2. Separate Data from Presentation#
Keep data extraction, transformation, and presentation logic in distinct layers. CSV/JSON/API → Data transformation → Slide population. This makes both testing and maintenance easier.
3. Idempotency Matters#
The same input data should always produce the same output slides. Use deterministic logic, avoid random placement, and version your templates alongside your code.

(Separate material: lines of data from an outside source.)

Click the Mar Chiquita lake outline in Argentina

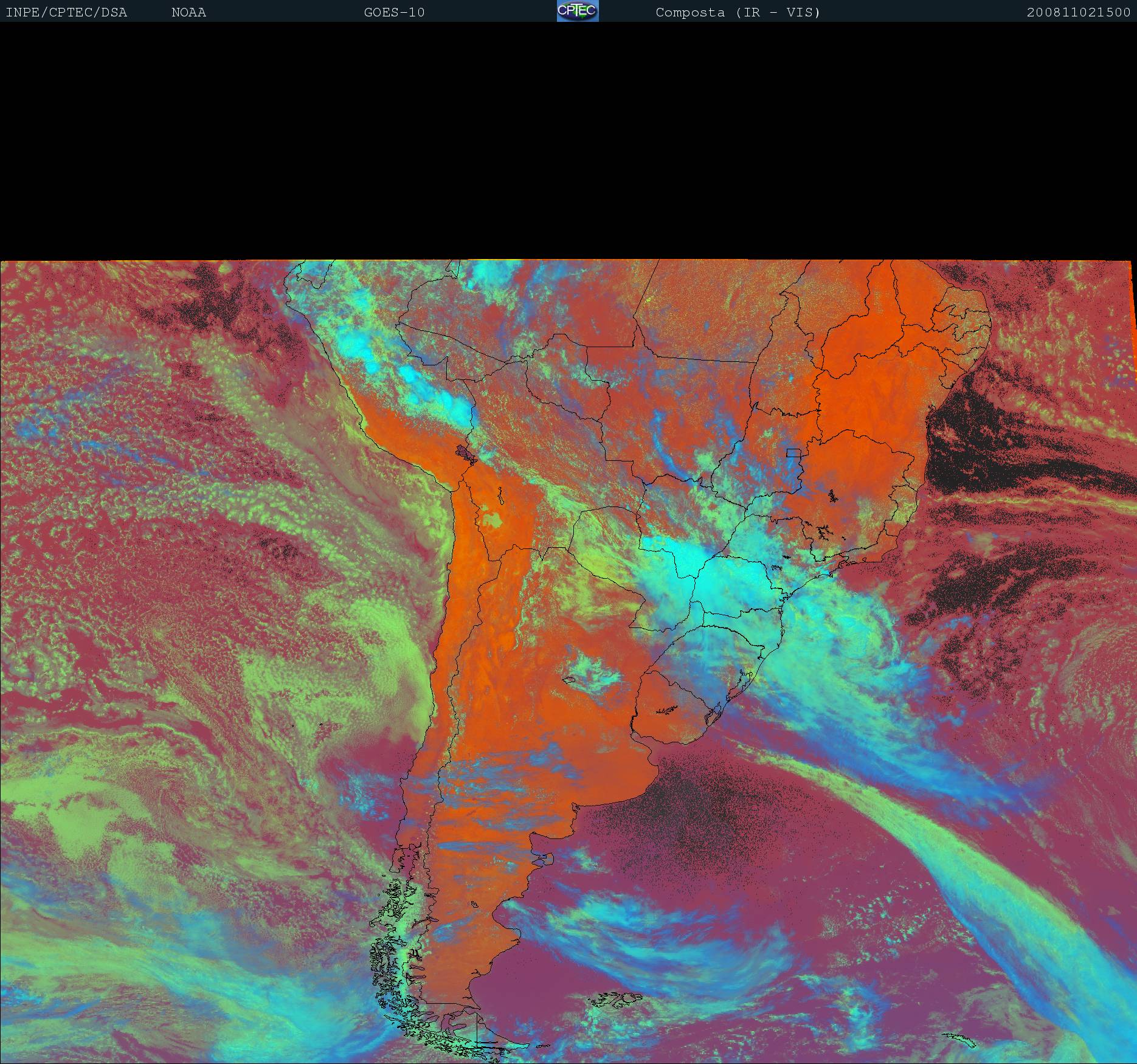tap(569, 680)
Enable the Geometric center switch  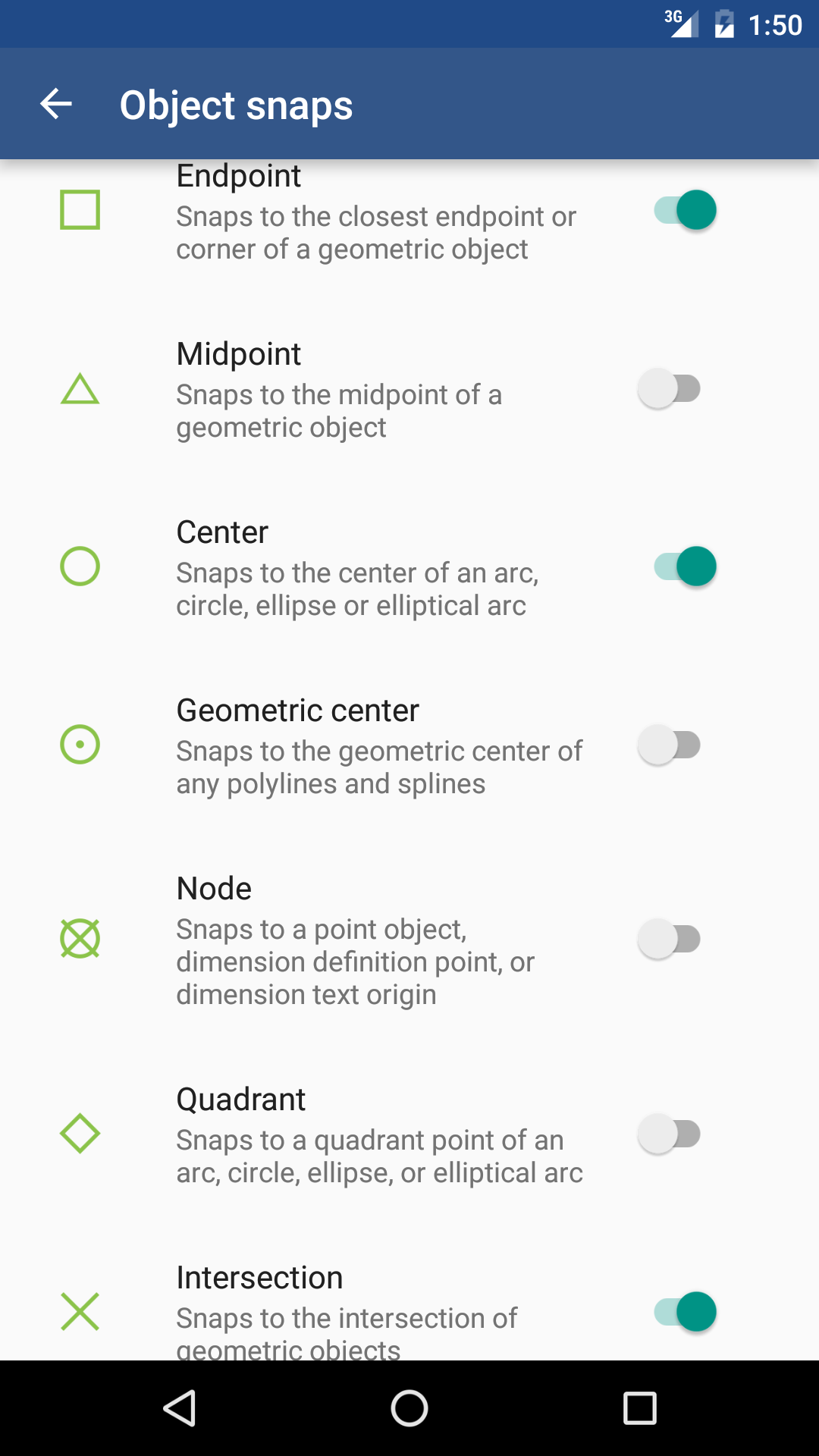click(x=669, y=745)
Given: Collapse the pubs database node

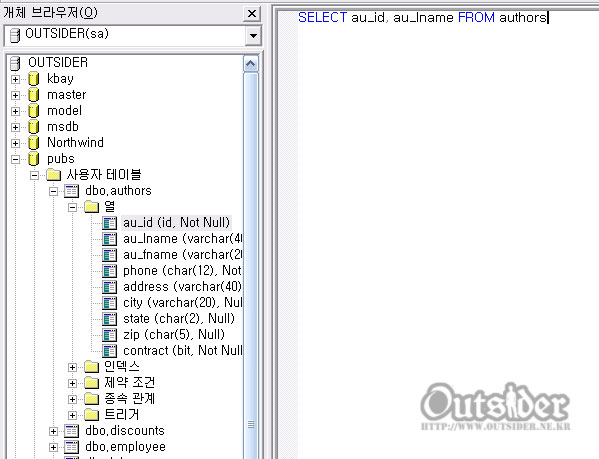Looking at the screenshot, I should (x=15, y=159).
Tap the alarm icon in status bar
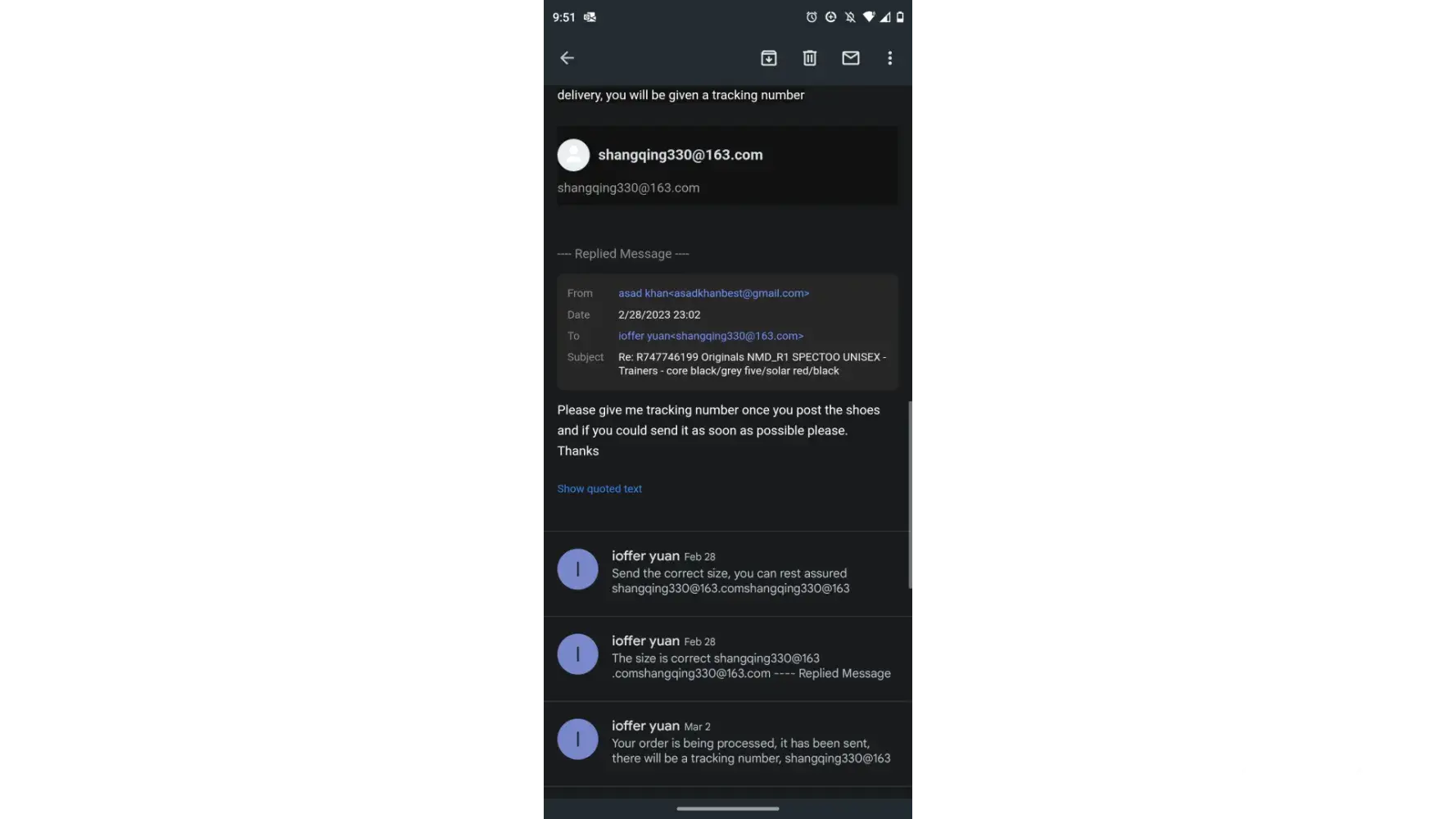This screenshot has height=819, width=1456. coord(811,17)
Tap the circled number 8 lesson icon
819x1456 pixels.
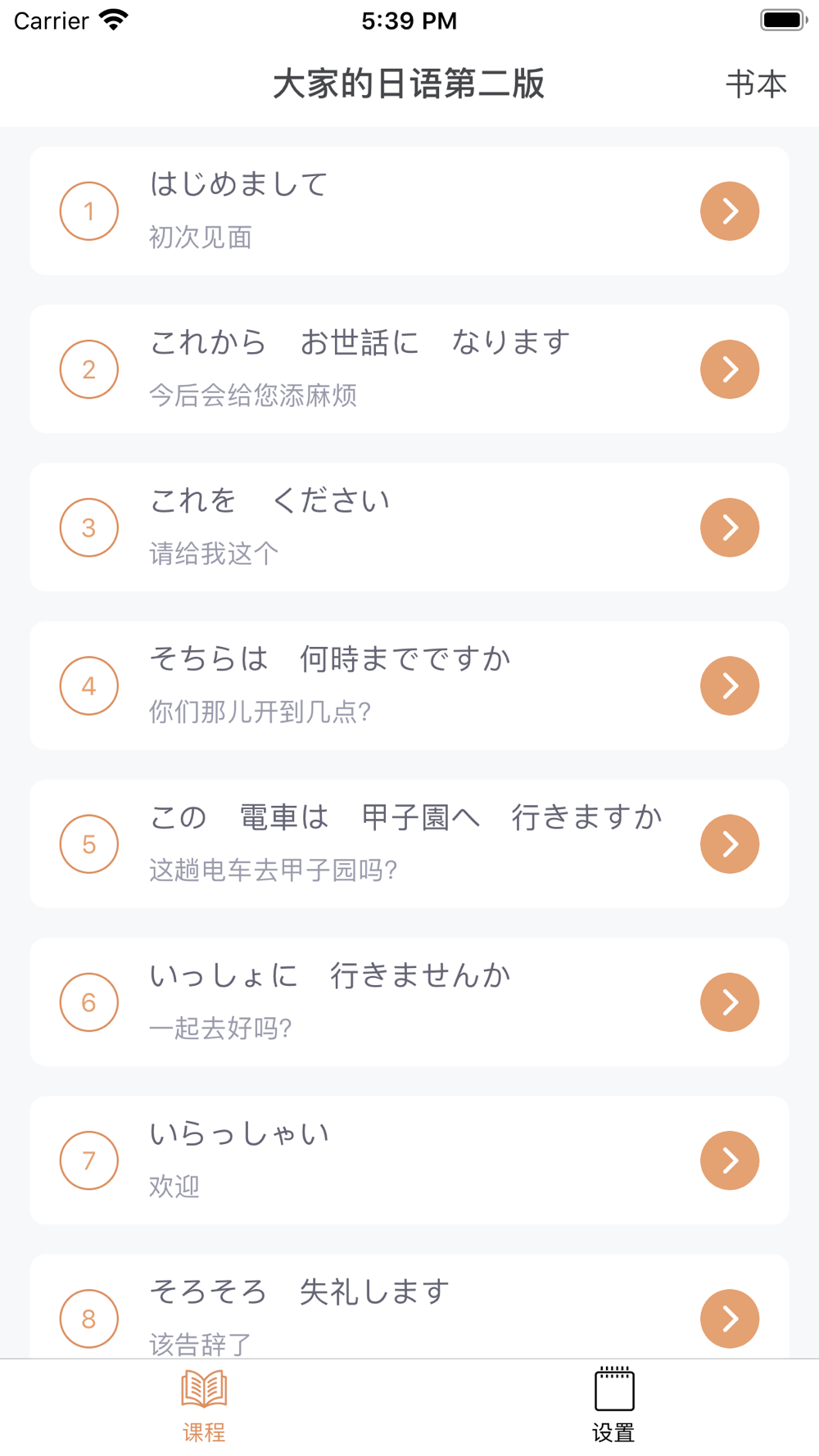[89, 1318]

4. Validate Before Generating#
Validate input data, template placeholders, and output formats before generating slides. A broken slide at 11:59 PM before the board meeting is a career-limiting bug.
Presentation Automation Maturity Model#
| Level | Approach | Data Integration | Error Handling | Maintainability |
|---|---|---|---|---|
| 1: Manual | Copy-paste into PowerPoint | Manual data entry | Human review | Fragile, one-off |
| 2: Scripted | Basic python-pptx scripts | CSV/Excel import | Try-except blocks | Single-purpose scripts |
| 3: Templated | Template-based generation | API/DB connections | Validation, logging | Modular functions |
| 4: Automated | CI/CD pipeline, scheduled runs | Multiple data sources | Automated testing | Parameterized, configurable |
| 5: Intelligent | Auto-charting, NLP summaries | Streaming data | Self-healing | Framework with plugins |
Target: Level 3 for recurring reports. Level 4 for client-facing and board presentations.
python-pptx Fundamentals#
Installation and Setup#
# Install python-pptx
pip install python-pptx
# For working with images
pip install Pillow
# For data processing
pip install pandas numpy openpyxl
# Verify installation
python -c "import pptx; print(pptx.__version__)"Basic Slide Creation#
from pptx import Presentation
from pptx.util import Inches, Pt, Emu
from pptx.enum.text import PP_ALIGN
from pptx.dml.color import RGBColor
# Create a presentation
prs = Presentation()
# Set dimensions for 16:9 widescreen
prs.slide_width = Inches(13.333)
prs.slide_height = Inches(7.5)
# Common aspect ratios
aspect_ratios = {
"standard_4_3": (Inches(10), Inches(7.5)),
"widescreen_16_9": (Inches(13.333), Inches(7.5)),
"widescreen_16_10": (Inches(11.25), Inches(7.03)),
"a4": (Inches(11.69), Inches(8.27)),
}
# Add a blank slide
slide_layout = prs.slide_layouts[6] # 6 = blank layout
slide = prs.slides.add_slide(slide_layout)
# Add a title text box
left = Inches(0.5)
top = Inches(0.5)
width = Inches(12)
height = Inches(1)
txBox = slide.shapes.add_textbox(left, top, width, height)
tf = txBox.text_frame
tf.word_wrap = True
p = tf.paragraphs[0]
p.text = "Hello, Automated World!"
p.font.size = Pt(44)
p.font.bold = True
p.font.color.rgb = RGBColor(0x1A, 0x36, 0x5D)
p.alignment = PP_ALIGN.LEFT
# Save
prs.save("automated_presentation.pptx")
print("Presentation created successfully!")Working with Slide Layouts and Placeholders#
from pptx import Presentation
def inspect_template_layouts(template_path):
"""Inspect all layouts and placeholders in a template."""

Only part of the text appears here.